More than 45,000 took to the streets on March 15th, 2016, as part of a massive demonstration led by teachers, parents and students, but drawing on all demographics of Hungarians who are livid with an intellectually and morally bankrupt, and rhetorically exhausted autocratic regime that has built its power on dividing society against itself and capitalizing on the increased vulnerability of desperate, marginalized people. István Pukli, the 36-year old director of the Teleki Blanka High School in Budapest, has risen to become the de facto leader of a movement that has now organized its second mass demonstration in under one month.

Mr. Pukli handed Prime Minister Viktor Orbán and President János Áder an ultimatum: both men must apologize to all Hungarians who the government has “frightened and humiliated over the past six years” no later than March 30th. If Mr. Orbán and Mr. Áder fail to offer a blanket apology which, in this form, would be political suicide for them, then Mr. Pukli and the movement of teachers  would engage in a one hour national, illegal walk-out. And this would be followed by ever longer walk-outs and, ultimately, a general strike. It’s critical to note that legal strikes among teachers in Hungary are all but impossible to get approved, so illegal strikes are the only option.

Mr.
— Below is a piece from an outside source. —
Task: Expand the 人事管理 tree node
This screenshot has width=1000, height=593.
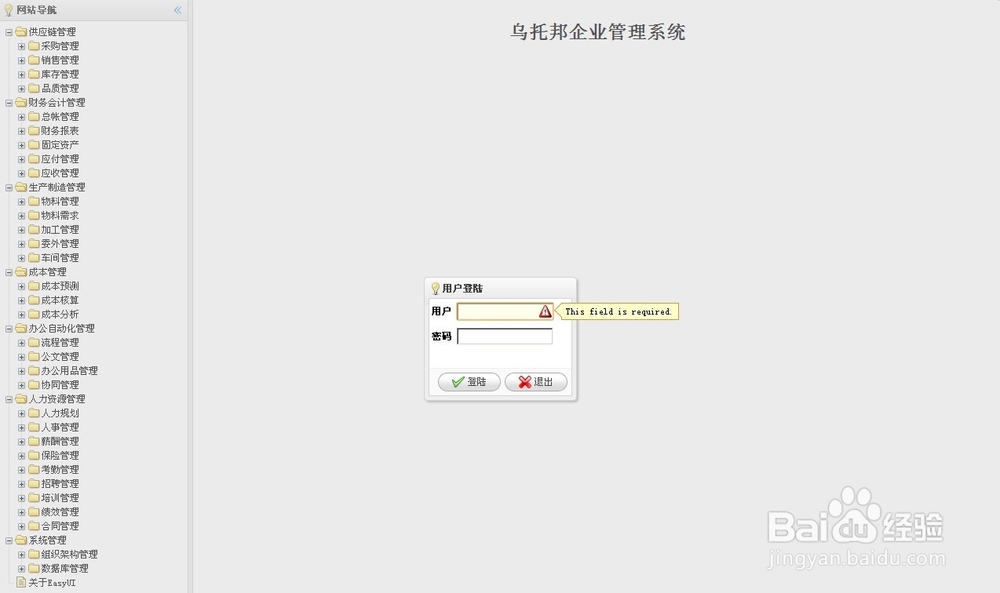Action: pyautogui.click(x=20, y=427)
Pukli’s ultimatum is a shrewd move. First, he has managed to turn the teachers’ protest into a wider movement that engages all those, from all walks of life, dissatisfied with the Orbán government. Hungary has apparently arrived at the moment when the various disparate sectors and demographics of the opposition are uniting, despite the varied nature of their grievances. The uniting factor, however, is precisely as Mr. Pukli summarized it: Mr. Orbán’s regime is building absolute loyalty through fear and by rendering already vulnerable people even more beholden to the whims of those in power.

I consider the initial responses to the ultimatum on the part of Fidesz to be politically unhelpful for the government. First, Fidesz MEP Tamás Deutsch went onto Twitter and made light of Mr. Pukli and the protesters. “I wouldn’t want to be in the government’s shoes now,” remarked Mr. Deutsch sarcastically.
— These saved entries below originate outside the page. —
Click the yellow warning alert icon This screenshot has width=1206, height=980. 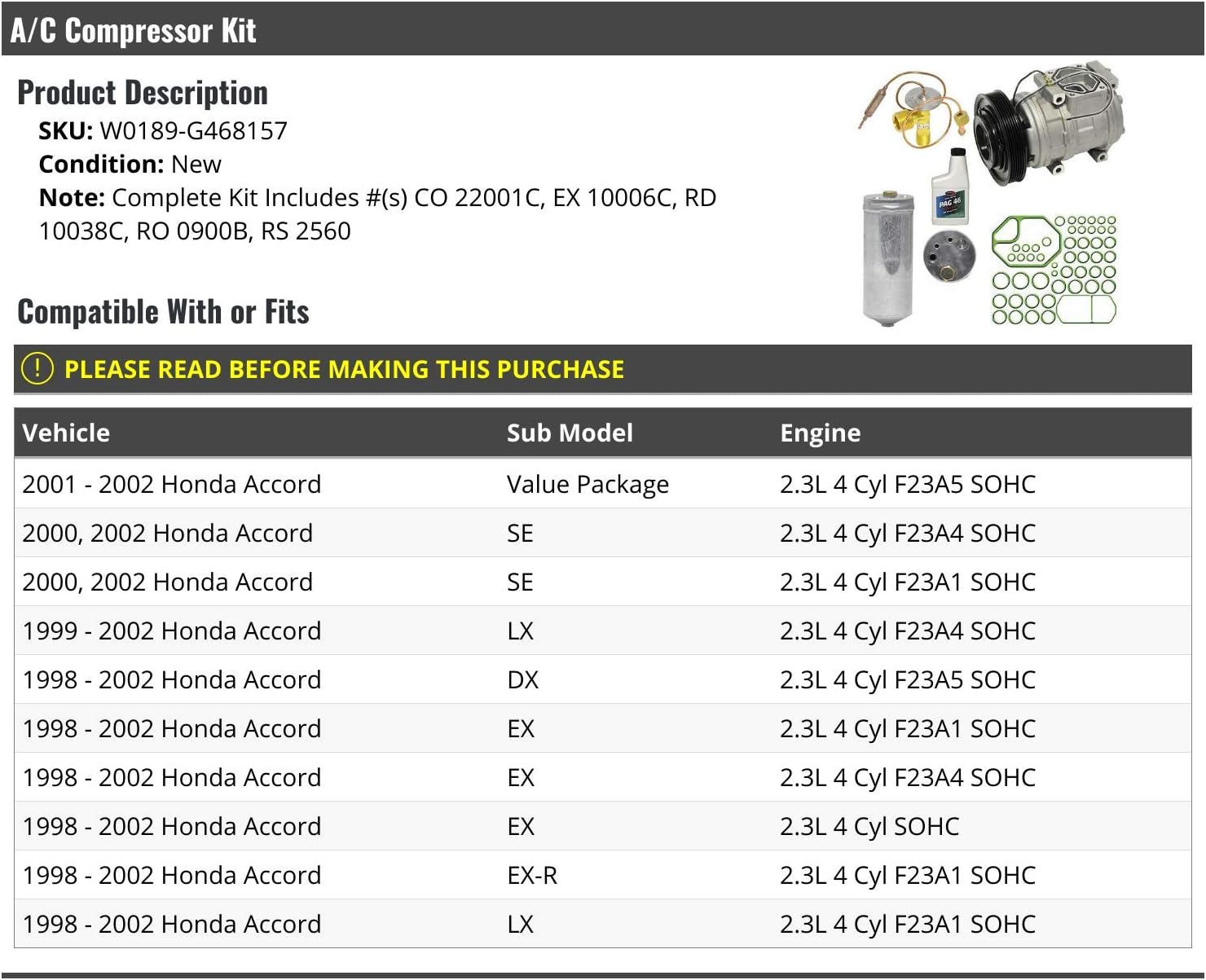click(x=37, y=368)
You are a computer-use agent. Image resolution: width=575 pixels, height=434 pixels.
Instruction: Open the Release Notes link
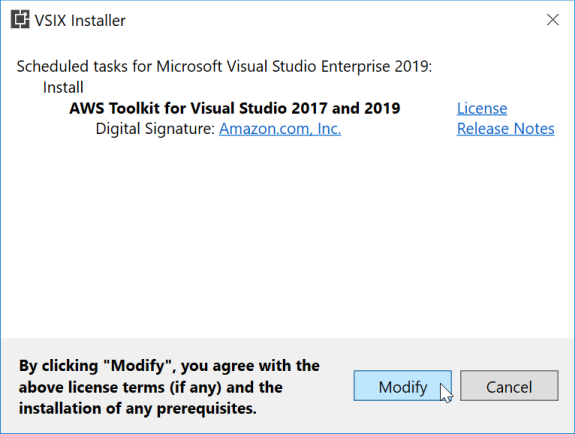[x=505, y=129]
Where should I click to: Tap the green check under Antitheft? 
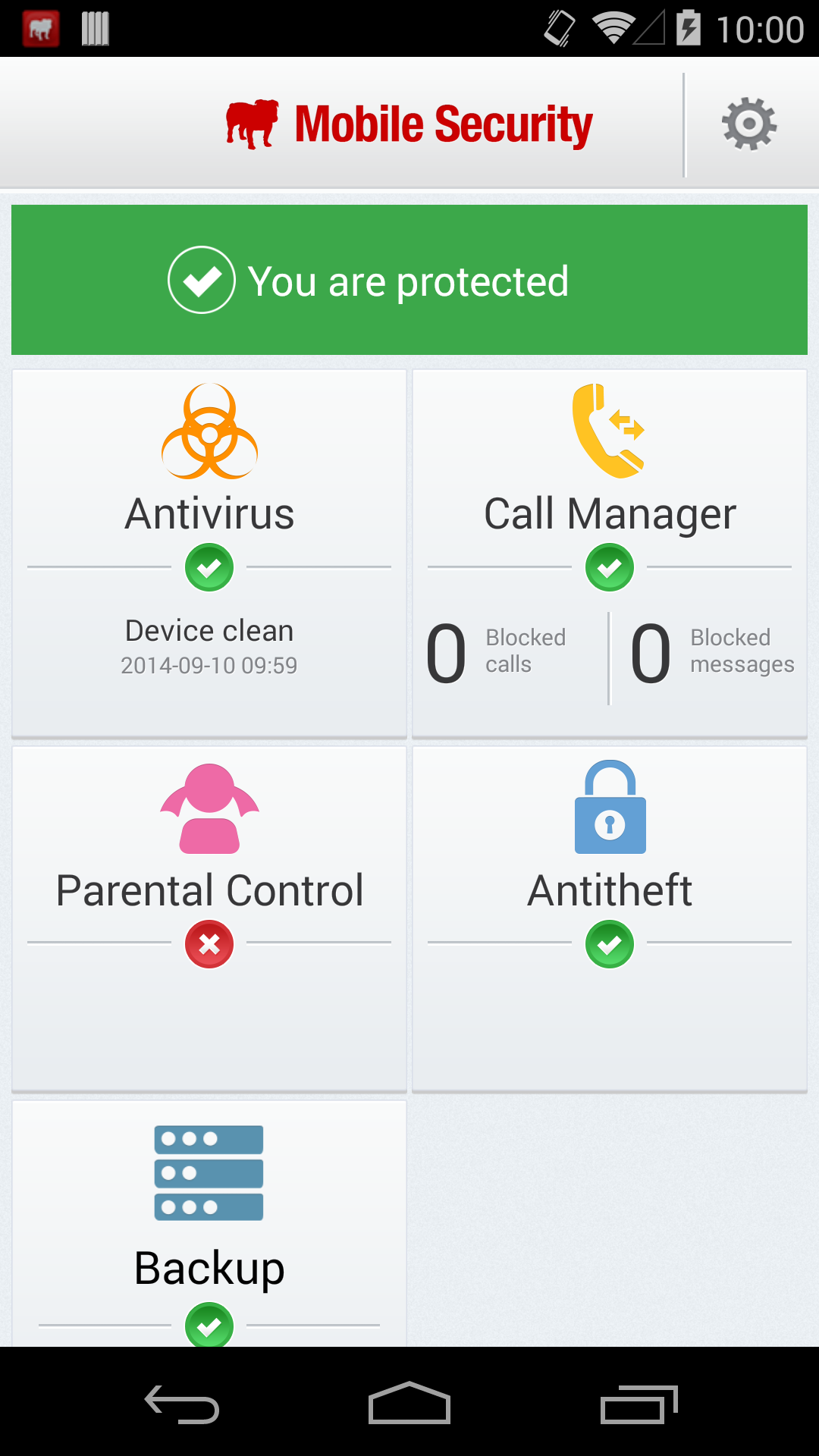click(610, 944)
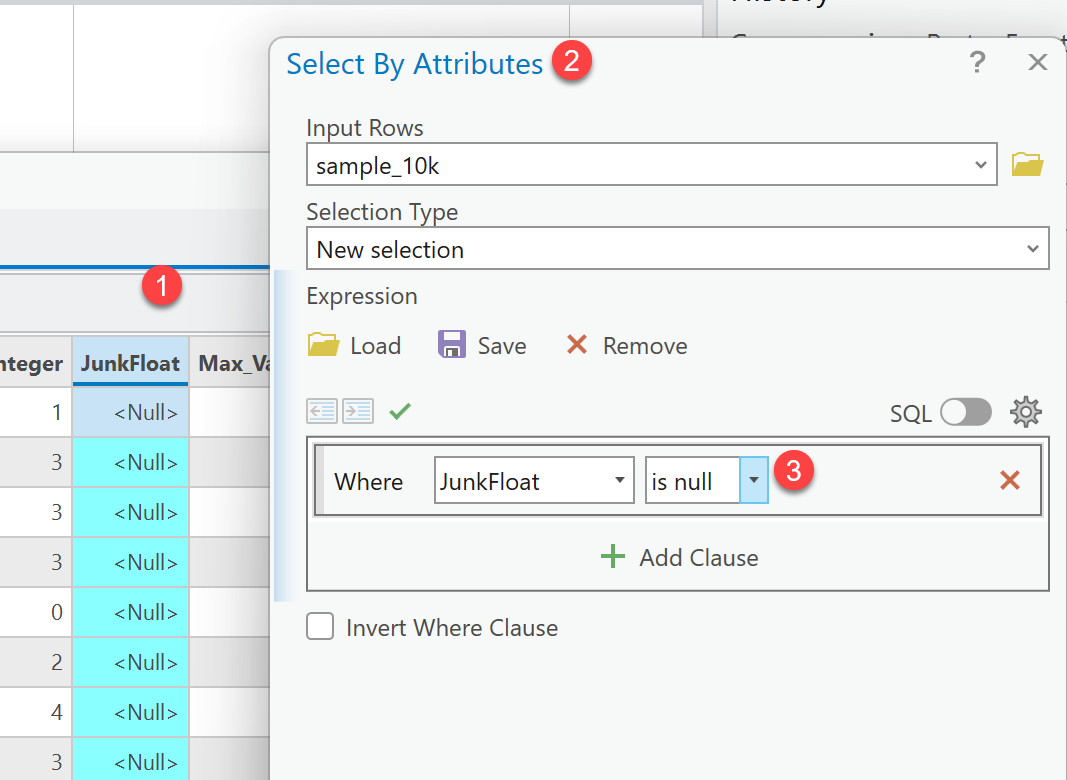Click the Add Clause button
The image size is (1067, 780).
point(679,558)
Then to show just how tone deaf Mr. Orbán has become, he too turned Mr. Pukli’s ultimatum into a joke. “I simply took this as a joke–the whole thing sounded so funny, ” remarked the prime minister. When asked to comment on the impending strike, Mr. Orbán simply said: “I am still going to show up to work.”
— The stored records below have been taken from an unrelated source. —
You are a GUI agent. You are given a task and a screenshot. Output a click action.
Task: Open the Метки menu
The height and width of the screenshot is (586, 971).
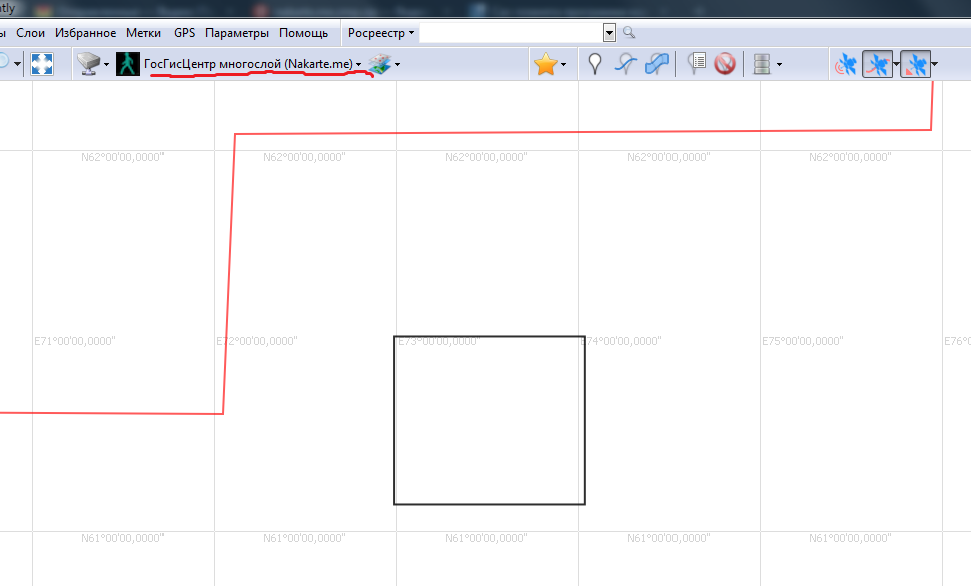143,33
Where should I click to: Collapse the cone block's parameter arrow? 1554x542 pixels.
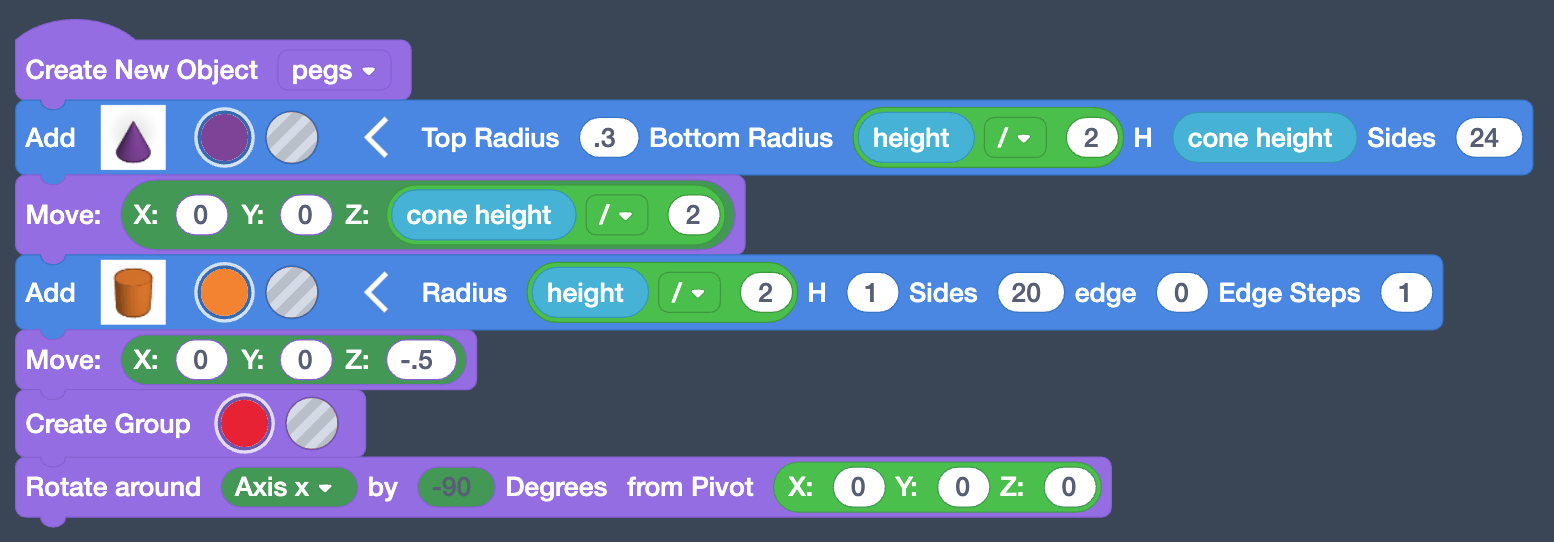tap(376, 138)
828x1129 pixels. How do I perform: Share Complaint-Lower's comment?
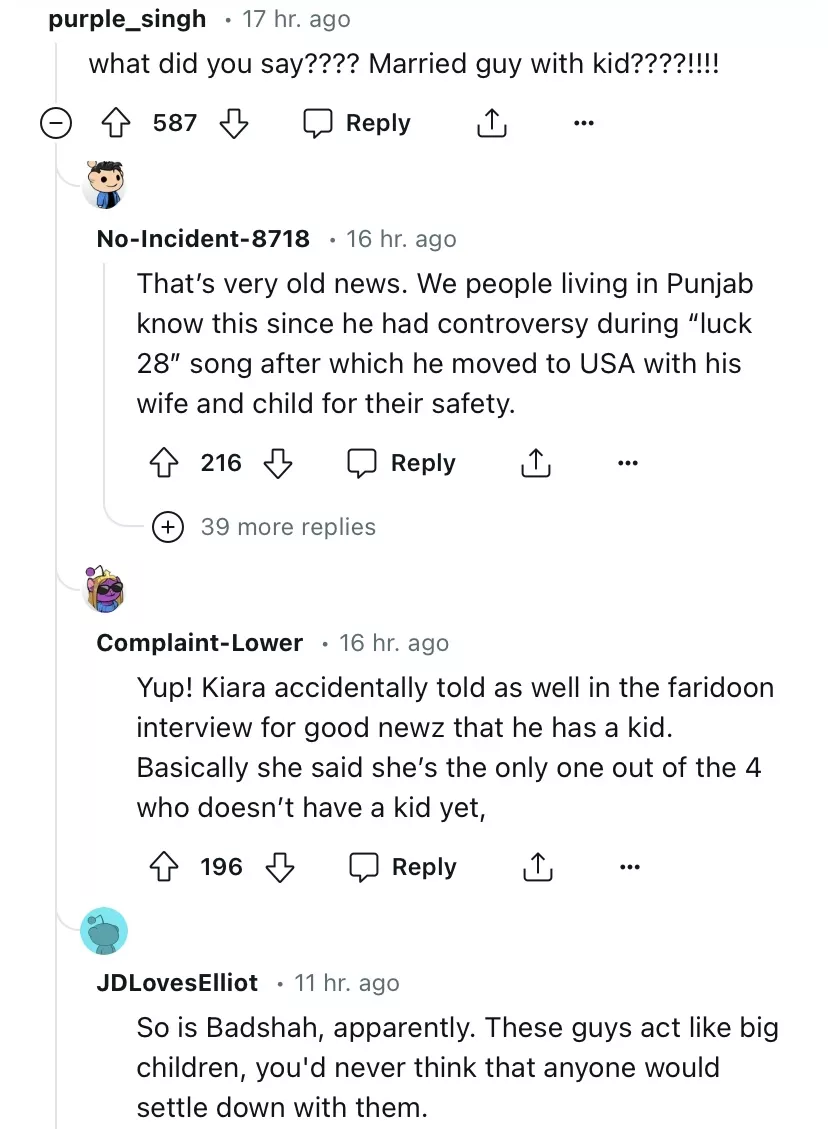(x=537, y=867)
Mr. Pukli declared that the regime “does not have power over us,” and he added: “What kind of law is that which protects those in power from the people? It’s now or never. We are living in historical  times. We cannot tell our children that we could have done something for them, but wasted the opportunity. We are no longer asking. We are demanding.”

The high school director then told the protesters that one of his demands is that the government find someone credible who would sit down and negotiate with the teachers and their unions, and that the regime immediately remove both Minister Zoltán Balog and State Secretary László Palkovics from this file.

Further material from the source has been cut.